13 September 2021

The Autobiographical Stories in Yummy Fur by Chester Brown (No. 38)

The Autobiographical Stories in Yummy Fur (1988-1993)
by Chester Brown

REVIEW BY CHARLES HATFIELD:
(from The 100 Best Comics of the Century! in The Comics Journal #210, 1999)
For all their candour, Chester Brown's memoirs are remarkably discreet. These quiet, artfully-shaped stories, which recall both the urgency of Justin Green and the mundane particularity of Harvey Pekar, exhibit economy, grace and a suggestive - even provoking - reticence. Beneath their quiet surfaces lies a strange disquiet, a probing restlessness which belies their fragile, minimalist drawings. What is left unsaid often matters just as much as what gets put down on paper.

Since their original publication, these first-person stories stories have been shaped into three books: The Playboy, I Never Liked You and The Little Man (a miscellany of tales, some fictional). These three represent an extraordinary period of development, as Brown subdued the extravagance of his early fantasies in favour of an equally provocative sense of restraint. He is still capable of shocking disclosure, but, unlike the latter instalments of Brown's fantasy opus Ed The Happy Clown, never turns aside important questions for the sake of a rude surprise.
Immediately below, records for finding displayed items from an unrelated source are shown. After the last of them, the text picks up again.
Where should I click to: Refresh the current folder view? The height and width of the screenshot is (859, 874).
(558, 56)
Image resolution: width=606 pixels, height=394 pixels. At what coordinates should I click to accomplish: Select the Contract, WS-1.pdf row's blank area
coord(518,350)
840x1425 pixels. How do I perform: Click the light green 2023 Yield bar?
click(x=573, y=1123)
Brown's memoirs do more than bare private nastiness to the world: they treat the ordinary, everyday encounters as occasions for the deepest questioning. For Brown, even the confused silences of adolescence are charged with moral significance - as shown, for instance, in the unsparing treatment of his failed teenage relationships in I Never Liked You. That book, which turns on the question of speech but climaxes with an awful, emotionally wrenching silence, is Brown's most affecting work to date, the masterwork toward which the earlier memoirs aim. Yet the earlier tales too are splendid, especially The Playboy and Danny's Story.
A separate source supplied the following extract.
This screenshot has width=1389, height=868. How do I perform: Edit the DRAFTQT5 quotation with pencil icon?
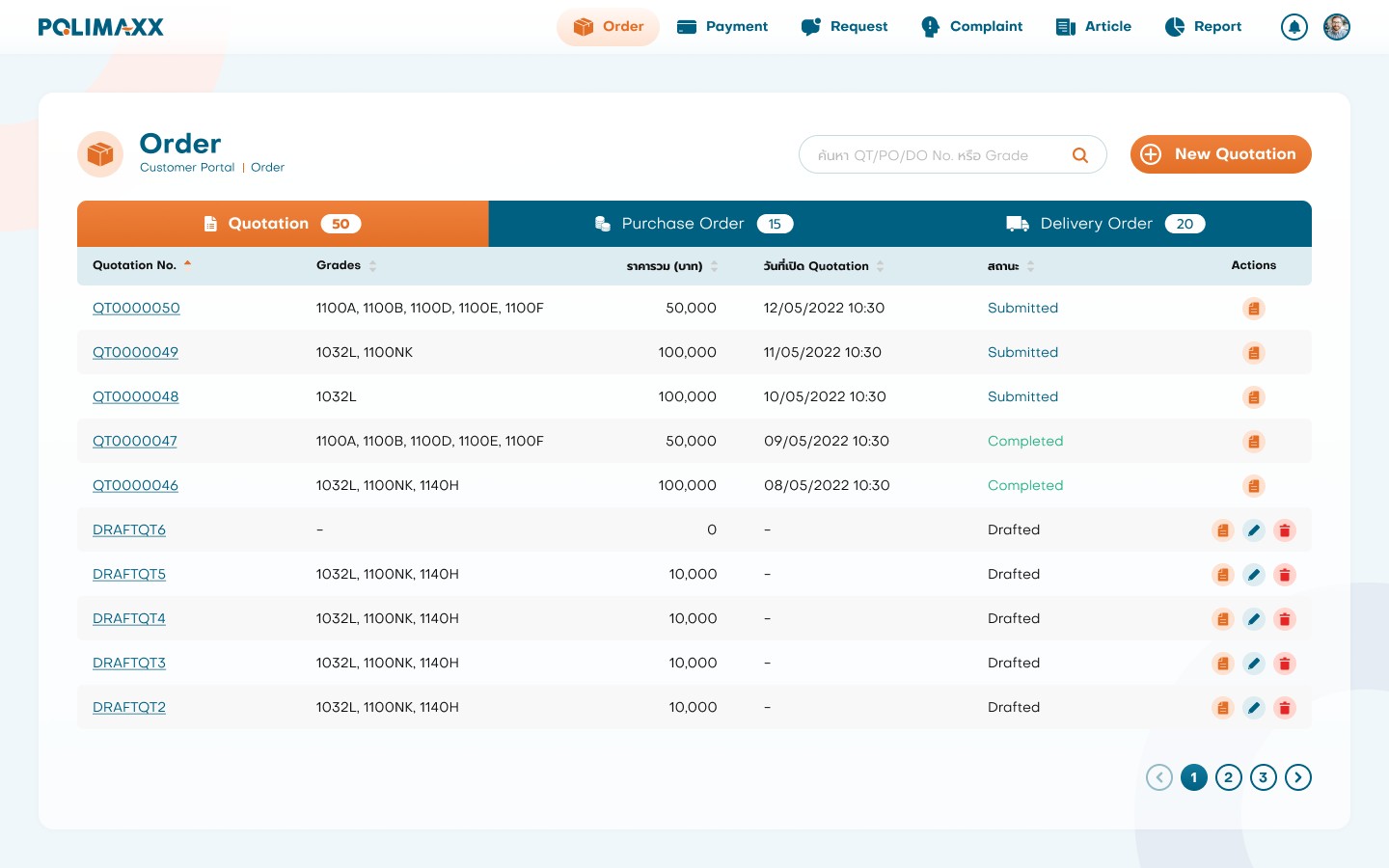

The Playboy captures Chester's awkward formative experiences with middlebrow pornography: there is no genuine catharsis, only a closeted shame and, in time, a blank evacuation of feeling. Here Brown ingeniously divides himself into an adolescent character and a gadded adult narrator, the later imagined as a hover, bat-winged devil whose mocking commentary underscores the depth of Chester's shame. Danny's Story, a boarding house anecdote, turns on the unwelcome intrusion of a neighbour whose sense of racial, cultural and sexual identity is entirely at odds with Chester's; it's a small masterpiece  of minute observation, one which turns up some of Chester's least attractive qualities. (It ends with Chester biting his neighbour and slamming the door in his face.) These stories wring significance from the smallest details. Taken in sequence, each successive story finds Brown doing more with less. 
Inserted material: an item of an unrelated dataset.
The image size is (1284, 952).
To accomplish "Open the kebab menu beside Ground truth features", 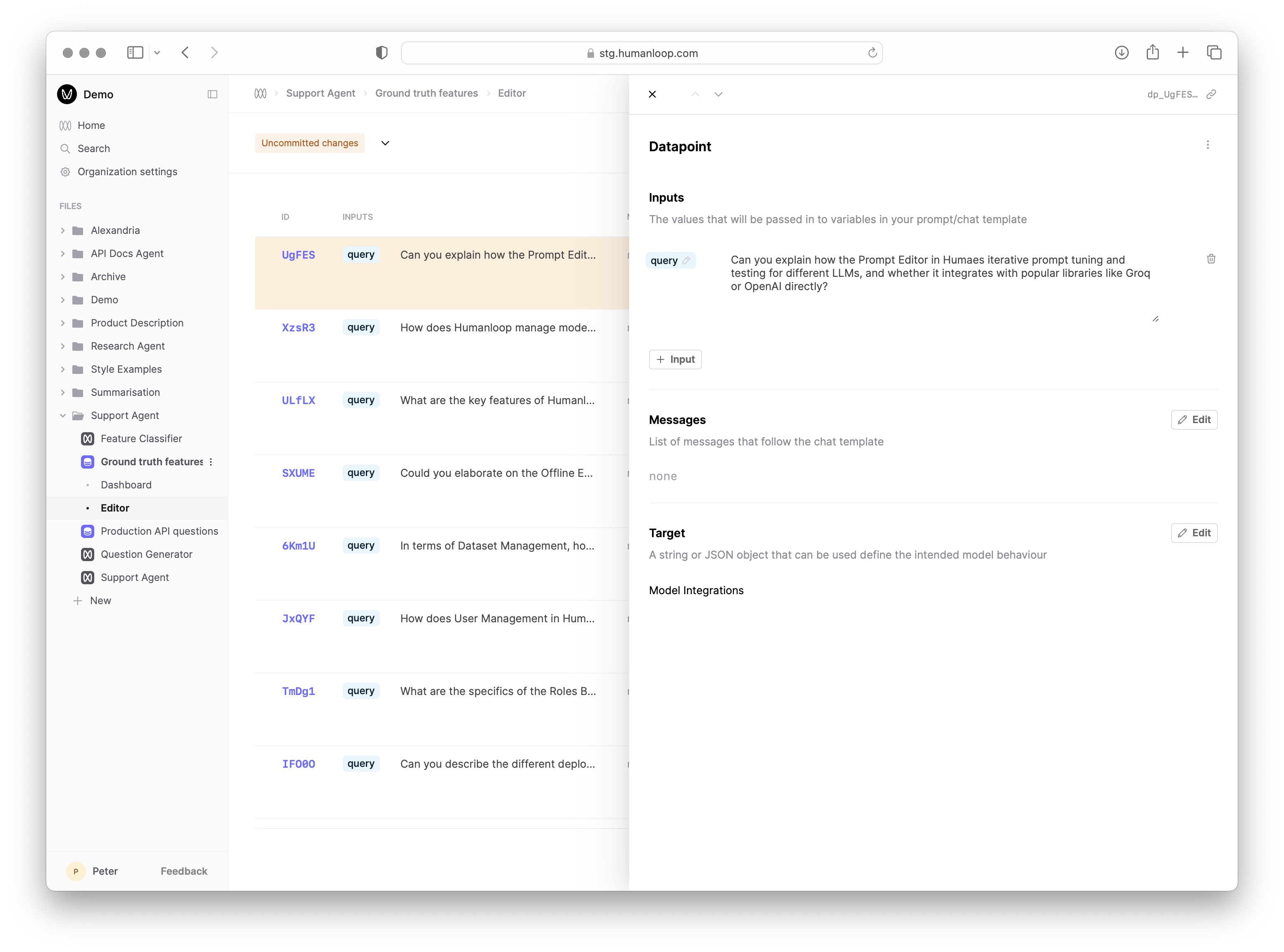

Brown is not one to shy away from unpleasant detail, but seems to have little interest in making a shtick out of his unflinching "honesty". Each of his memoirs poses its own questions; each has its own thematic agenda and its own symmetry. They are all strong narratives, putting the lie to the idea that autobiography is for those who cannot construct real "stories". Taken together, these stories reveal an abiding interest in the ways people are shaped by their environment. Brown's powers of observation and his ability to conjure an environment in all its specificity are constant and breathtaking.


REVIEW BY SETH:
(from an interview in Destroy All Comics #2)
I really think Chester is a genius, and I don't know too many people I would class as a genius. He's a really individualistic thinker. I really feel his work comes out of the intellect... and things Chester has told me have certainly stuck in my mind and made me think about things I'm doing, especially from a technical stand point. I have so much respect for Chester that I will really take his opinion to heart.


DAVE SIM:
(from an interview, The Comics Journal #192)
...I was gratified to see Chester Brown's My Mother Was A Schizophrenic. Here's a comic book writer taking issue with an entire field of experts' opinion on schizophrenia. And, of course, he's reaping the whirlwind with a massive letter from one of those experts, having to patiently dismantle the guy's letter paragraph by paragraph. Chester, making full use of the potential both of the medium and unedited creative freedom. We can use a lot more of that in my view.